I guessed that it was possible that if I’d waited, someone would have come to open it but my cheap-o phone plan doesn’t offer European service at all, so I had no way to get a cab to come back. I told the cabbie to take me straight back to the train station. He spoke no English at all, but my Italian’s good enough to understand his suggestion, which was that there was a bigger and better aviation museum nearby that would be open. I told him, No.
Again, as we got close to the train station, he pointed out Galarate’s modern art museum. My Italian’s not quite good enough, any more, to communicate that for me, it’s motorcycles or nothing.
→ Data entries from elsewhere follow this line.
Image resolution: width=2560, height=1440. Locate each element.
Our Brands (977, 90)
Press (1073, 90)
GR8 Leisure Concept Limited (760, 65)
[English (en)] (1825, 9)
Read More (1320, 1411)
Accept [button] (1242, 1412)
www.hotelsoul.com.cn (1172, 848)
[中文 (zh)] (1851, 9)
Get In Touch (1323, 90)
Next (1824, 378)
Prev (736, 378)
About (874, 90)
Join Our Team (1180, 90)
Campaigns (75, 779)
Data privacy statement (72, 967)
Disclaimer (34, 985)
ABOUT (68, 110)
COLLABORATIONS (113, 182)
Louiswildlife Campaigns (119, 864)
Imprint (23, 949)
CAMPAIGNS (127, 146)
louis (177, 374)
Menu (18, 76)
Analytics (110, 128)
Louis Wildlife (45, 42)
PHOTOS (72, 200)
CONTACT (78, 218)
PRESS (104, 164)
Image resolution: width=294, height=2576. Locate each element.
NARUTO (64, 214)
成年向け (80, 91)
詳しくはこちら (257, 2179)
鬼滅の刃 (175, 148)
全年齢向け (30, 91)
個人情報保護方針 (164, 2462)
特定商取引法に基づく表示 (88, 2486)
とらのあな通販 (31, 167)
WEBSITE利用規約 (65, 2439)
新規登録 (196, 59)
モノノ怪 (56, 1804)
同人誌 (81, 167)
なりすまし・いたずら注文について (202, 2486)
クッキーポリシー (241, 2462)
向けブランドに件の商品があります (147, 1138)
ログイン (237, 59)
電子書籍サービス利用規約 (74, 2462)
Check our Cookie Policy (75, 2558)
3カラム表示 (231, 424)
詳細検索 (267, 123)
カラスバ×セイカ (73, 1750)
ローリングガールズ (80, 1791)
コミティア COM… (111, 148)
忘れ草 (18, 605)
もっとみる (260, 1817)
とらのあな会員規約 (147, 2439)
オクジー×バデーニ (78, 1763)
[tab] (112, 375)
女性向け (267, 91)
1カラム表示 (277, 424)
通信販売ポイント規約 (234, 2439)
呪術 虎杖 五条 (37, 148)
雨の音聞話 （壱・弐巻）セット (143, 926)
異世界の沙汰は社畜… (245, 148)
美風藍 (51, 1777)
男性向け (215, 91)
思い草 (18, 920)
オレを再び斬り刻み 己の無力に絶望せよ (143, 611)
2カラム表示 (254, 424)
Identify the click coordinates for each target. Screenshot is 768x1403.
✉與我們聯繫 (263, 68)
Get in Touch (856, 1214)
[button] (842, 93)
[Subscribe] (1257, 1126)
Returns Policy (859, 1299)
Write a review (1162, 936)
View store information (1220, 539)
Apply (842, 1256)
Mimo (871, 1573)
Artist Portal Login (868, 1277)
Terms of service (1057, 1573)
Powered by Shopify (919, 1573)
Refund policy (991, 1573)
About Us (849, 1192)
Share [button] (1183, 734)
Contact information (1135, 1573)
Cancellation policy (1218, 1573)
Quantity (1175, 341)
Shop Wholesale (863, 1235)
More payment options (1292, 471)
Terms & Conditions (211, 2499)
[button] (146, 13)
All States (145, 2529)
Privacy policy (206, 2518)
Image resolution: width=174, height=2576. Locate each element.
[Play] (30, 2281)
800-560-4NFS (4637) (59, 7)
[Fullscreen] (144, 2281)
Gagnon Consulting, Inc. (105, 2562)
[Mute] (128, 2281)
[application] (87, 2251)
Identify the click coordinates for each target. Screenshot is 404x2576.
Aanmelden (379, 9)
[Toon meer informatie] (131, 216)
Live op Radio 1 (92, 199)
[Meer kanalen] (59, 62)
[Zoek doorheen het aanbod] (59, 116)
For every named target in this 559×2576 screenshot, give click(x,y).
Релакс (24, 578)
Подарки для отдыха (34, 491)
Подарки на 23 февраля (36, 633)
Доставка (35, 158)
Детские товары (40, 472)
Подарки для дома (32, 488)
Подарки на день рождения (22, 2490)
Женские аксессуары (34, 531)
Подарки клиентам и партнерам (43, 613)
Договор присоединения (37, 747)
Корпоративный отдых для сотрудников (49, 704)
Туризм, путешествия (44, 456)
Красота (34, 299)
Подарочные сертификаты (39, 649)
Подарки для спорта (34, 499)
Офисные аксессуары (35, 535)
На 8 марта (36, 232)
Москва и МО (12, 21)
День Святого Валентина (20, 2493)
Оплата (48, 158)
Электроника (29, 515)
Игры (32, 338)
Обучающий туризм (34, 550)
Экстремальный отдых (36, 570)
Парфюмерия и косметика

40 Euros lighter, I got back on a train to Varese. At that point I opened by backpack for the first time, and realized that while my umbrella had been keeping the rain off me, the backpack and its contents were soaked. Luckily I’d pulled almost everything—especially my passport—out of it. Damage report: a half-filled Moleskine and the Italian-English dictionary I bought way back when I was writing ‘Searching for Spadino’.
I had another long walk from the train station back up to the hotel, at which point I was happy to take a long hot shower and install myself in the hotel bar.
The next day while I waited for my interview appointment with Castiglioni, I told MV Agusta’s PR director, Alessia Riboni, my ‘museum was closed’ story. After my talk with the boss, Alessia came back to show me out and said, "Our driver will take you to Gallarate, drop you at a roundabout where Giovanni Magni will pick you up and take you to the museum"
Me: "It's closed Monday."
Alessia: "They're opening it for you."
Giovanni parked, and called someone on his mobile. An old gentleman, Cesare Tobaldo, appeared at the door, recognizing Giovanni, he unlocked it and let us in, then locked it again behind us. Perhaps I’m too Canadian, because that kind of special treatment is a little embarrassing to me.
Tobaldo apologized; the museum should have been open when I’d arrived on the previous Sunday afternoon. But that morning, the museum had a big group come through, and the staff were not able to shoo them out in time to close for lunch at noon. Since no Italian can properly eat a Sunday lunch in less than two hours, they decided to reopen the museum at 2:30. I had arrived in the interim.
I got over my embarrassment when I realized that the museum has a much bigger collection of bikes than I expected, and I was getting the ultimate private tour, accompanied by Giovanni Magni (whose dad Arturo had been Giacomo Agostini’s lead mechanic, and who is himself a leading restorer of MV Agustas) and guided by Cesare, who it turns out is the museum’s own restorer. He came in just for me, on his day off.
Cesare worked as a fabricator in the helicopter factory for decades. The motorcycle race shop was also located there in Cascina Costa, not at the nearby motorcycle factory in Verghera, for several reasons: the Count’s office was at the helicopter plant, and he liked to keep an eye on the race bikes in development; Arturo Magni, the race team manager could take advantage of the plant’s advanced fabrication capabilities; and the layout of the plant made it possible to move race bikes on and off the property even if the factory was being picketed by strikers, which was a common problem in Italy in the 1960s!